Quanto à conspiração, a Marvel tem sido "vergonhosamente" beneficiada pela crítica, mas não por "pagamentos ilícitos" nem nada disso e sim pela incompetência, pela falta do olhar crítico e sobretudo pela natureza destes "profissionais" o qual são enviados aos visionamentos de imprensa. A verdade, é que os critérios utilizados nos filmes da DC não tem sido os mesmos para os da sua concorrente, a prova disso é o de ignorar o formulaico sistema de industrialização (fórmulas podem fazer um filme, mas nunca Cinema), o argumento fraco e ilógico de “Civil War” (por exemplo), assim como as suas perversas ideologias políticas. Infelizmente, isso foi deixado de parte por essa suposta "comunidade pensante". No fundo, muitos deles [críticos] não passam de wannabes que estão num cargo equivocadamente, limitados a uma visão cada vez mais refém da própria industrialização e da massificação da internet.

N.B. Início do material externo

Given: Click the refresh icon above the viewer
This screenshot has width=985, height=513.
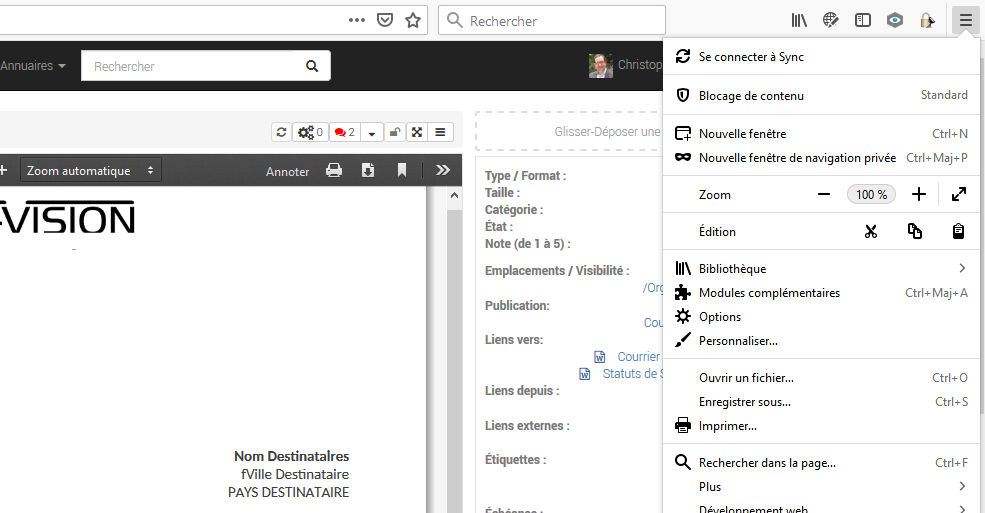Looking at the screenshot, I should point(281,132).
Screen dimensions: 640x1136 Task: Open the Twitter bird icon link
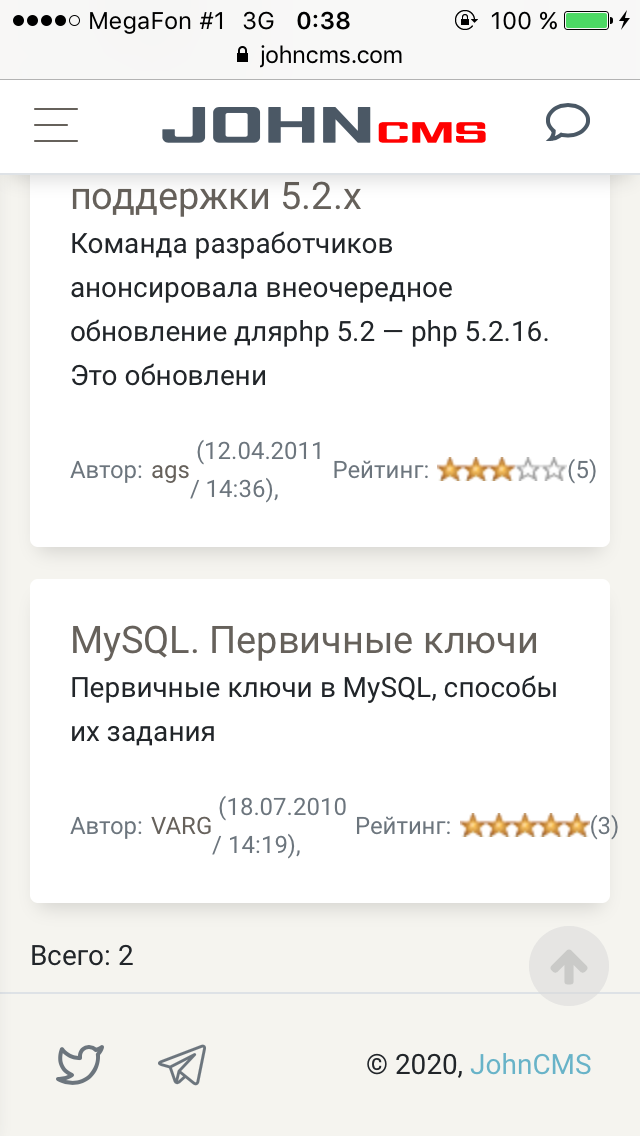tap(80, 1064)
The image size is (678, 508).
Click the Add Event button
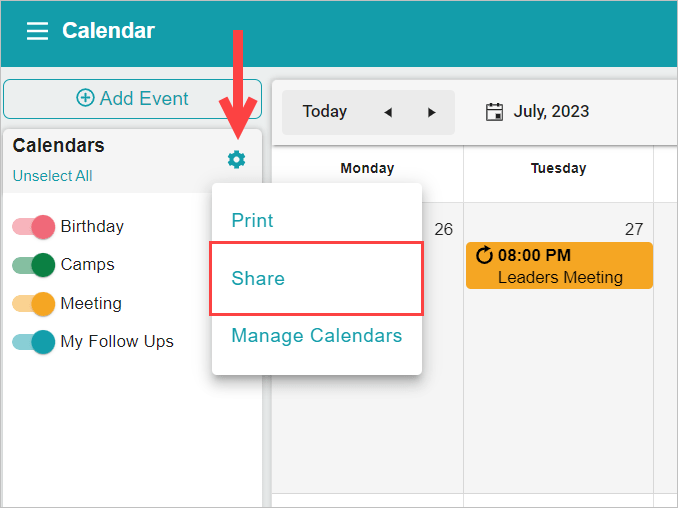(x=132, y=99)
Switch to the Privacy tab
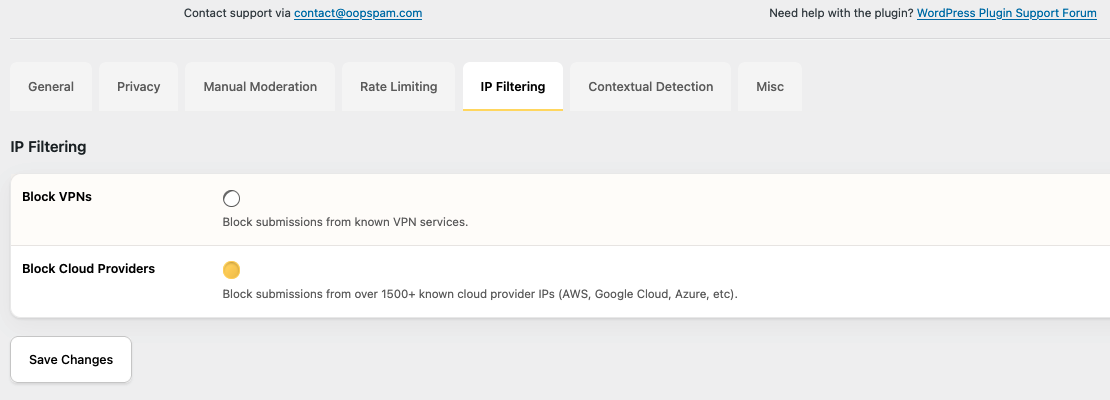Screen dimensions: 1110x400 [x=139, y=87]
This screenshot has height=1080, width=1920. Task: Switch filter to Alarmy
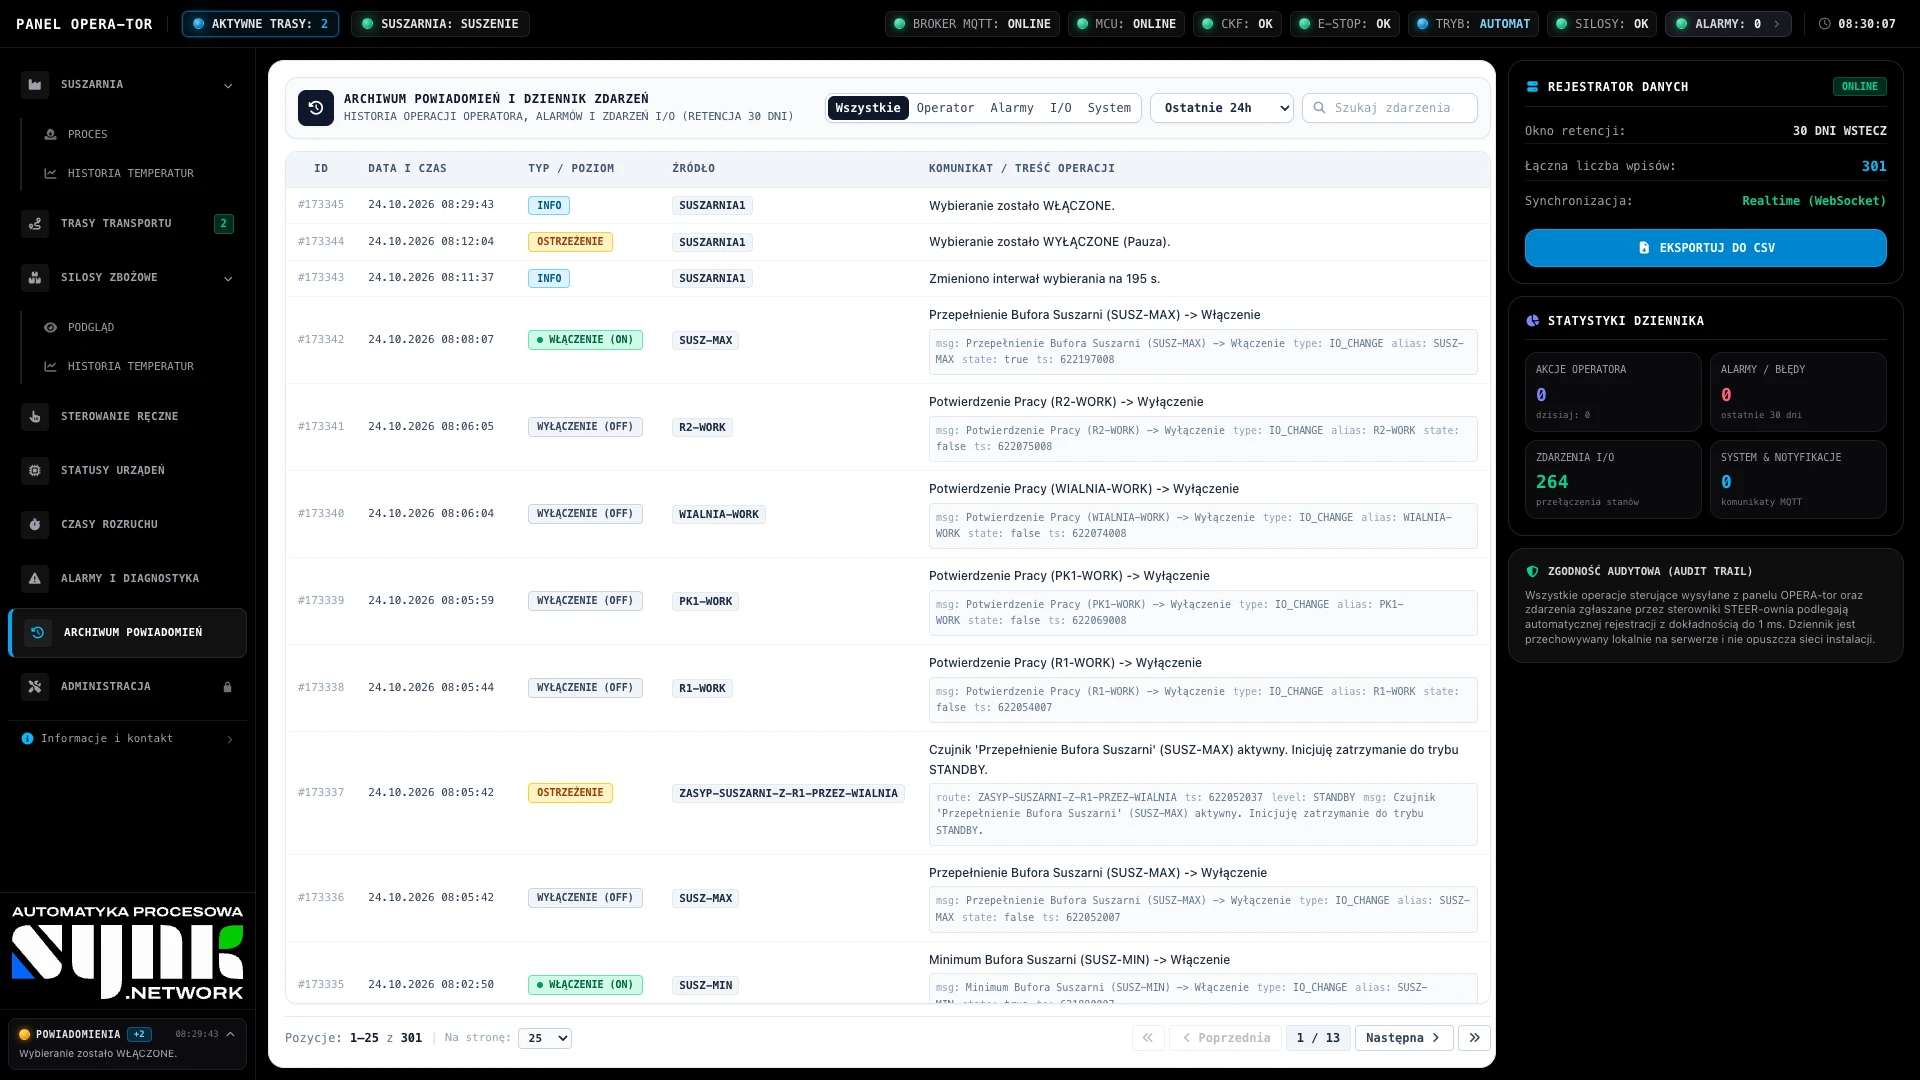(x=1012, y=108)
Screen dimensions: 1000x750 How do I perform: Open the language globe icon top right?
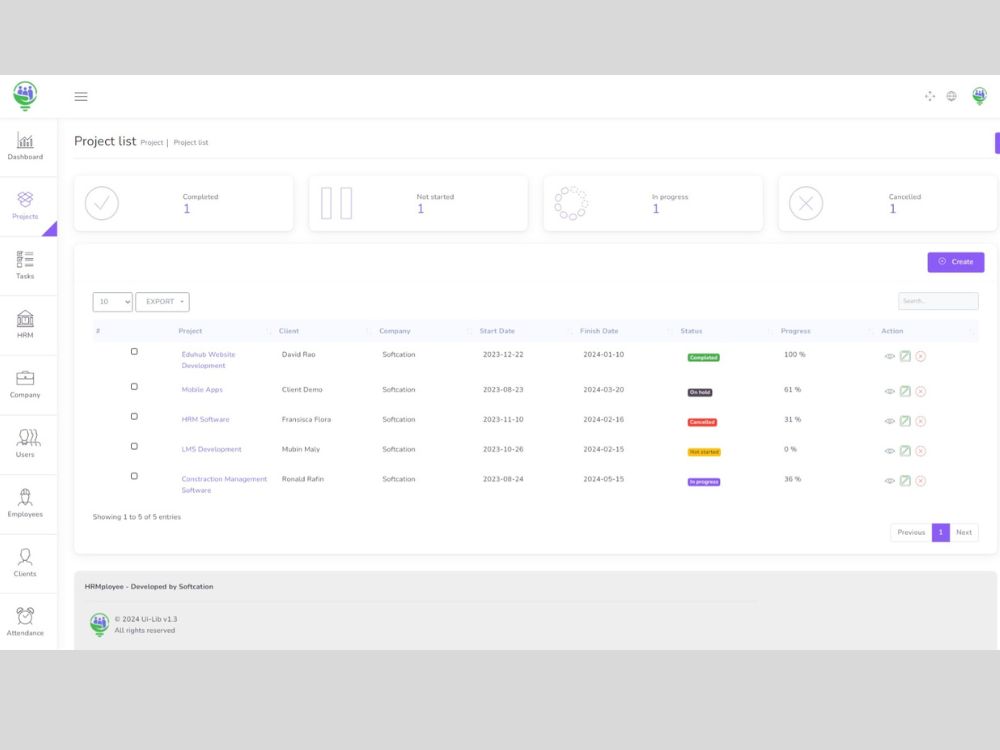click(951, 96)
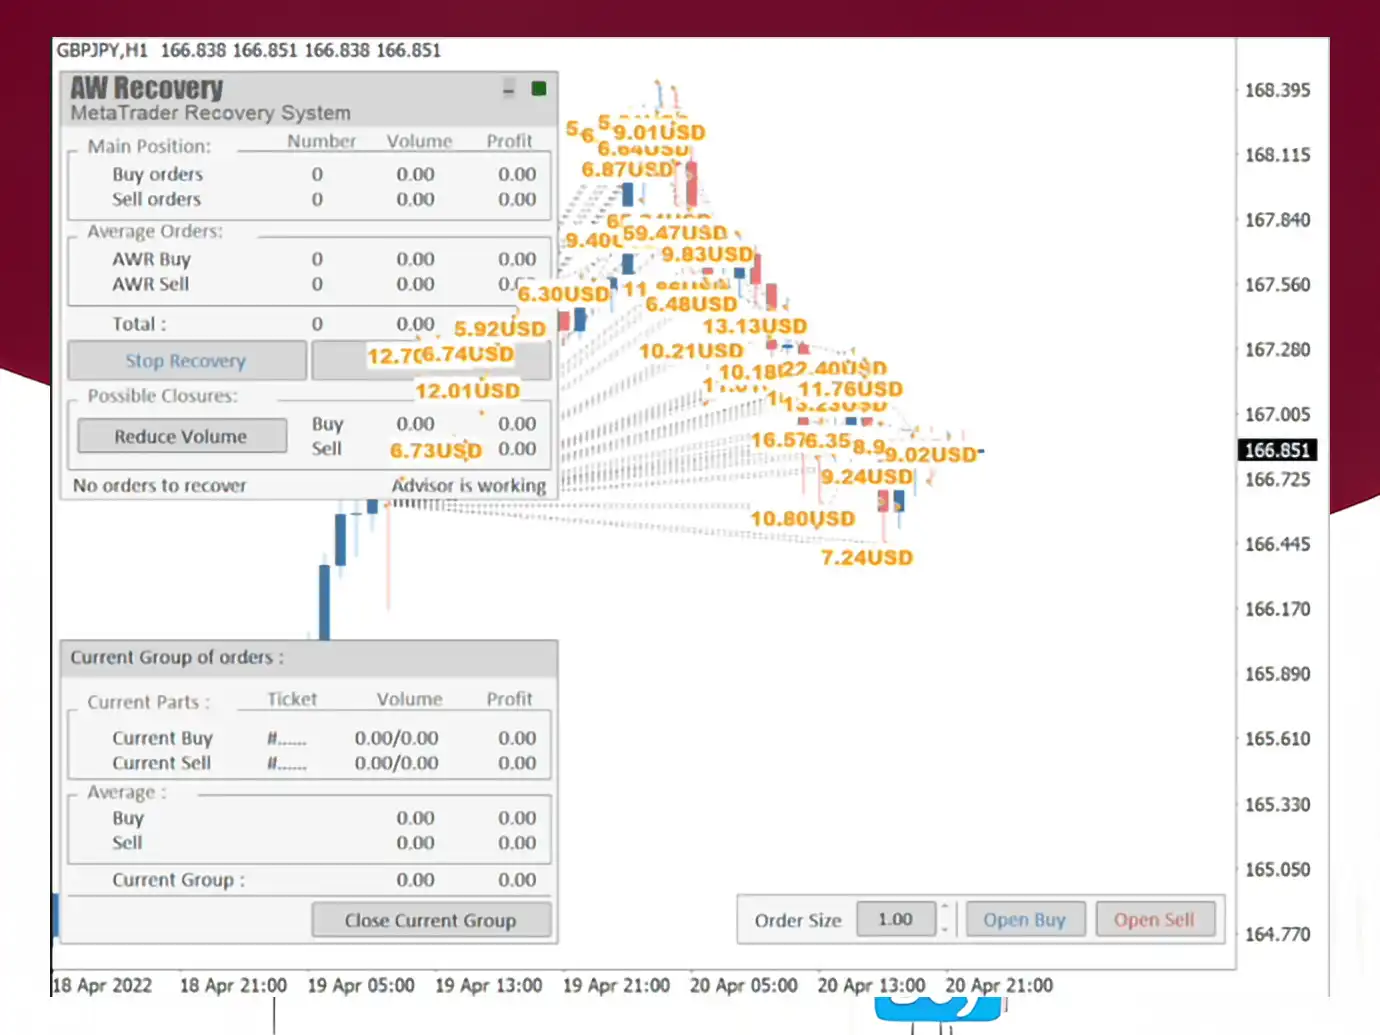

Agora, a importância dada pelo mesmo público a este tipo de críticas tem sido, também ele, um absoluto exagero. A crítica não deve ser vista como uma voz imperativa, mas sim como um incentivo a um debate. Se um crítico mencionar “Suicide Squad” como o pior filme de sempre, há que aprofundar os seus argumentos, entendê-los e seguir a sua perspectiva para perceber a nossa. Por vezes ao entrarmos na "pele" de um outro advogado podemos aperfeiçoar o nosso ponto-de-vista. Se um crítico aclama que “Suicide Squad” é o melhor filme do Mundo, os mesmos processos acima referidos devem ser feitos.
O Cinema é moldável, e como tal a nossa perspectiva, o nosso argumento, e a nossa visão cinematográfica. Aliás, até mesmo os Cahiers du Cinéma tiveram que se desculpar por não terem apercebido a tempo do génio de John Ford. Por outras palavras, nem os críticos são perfeitos.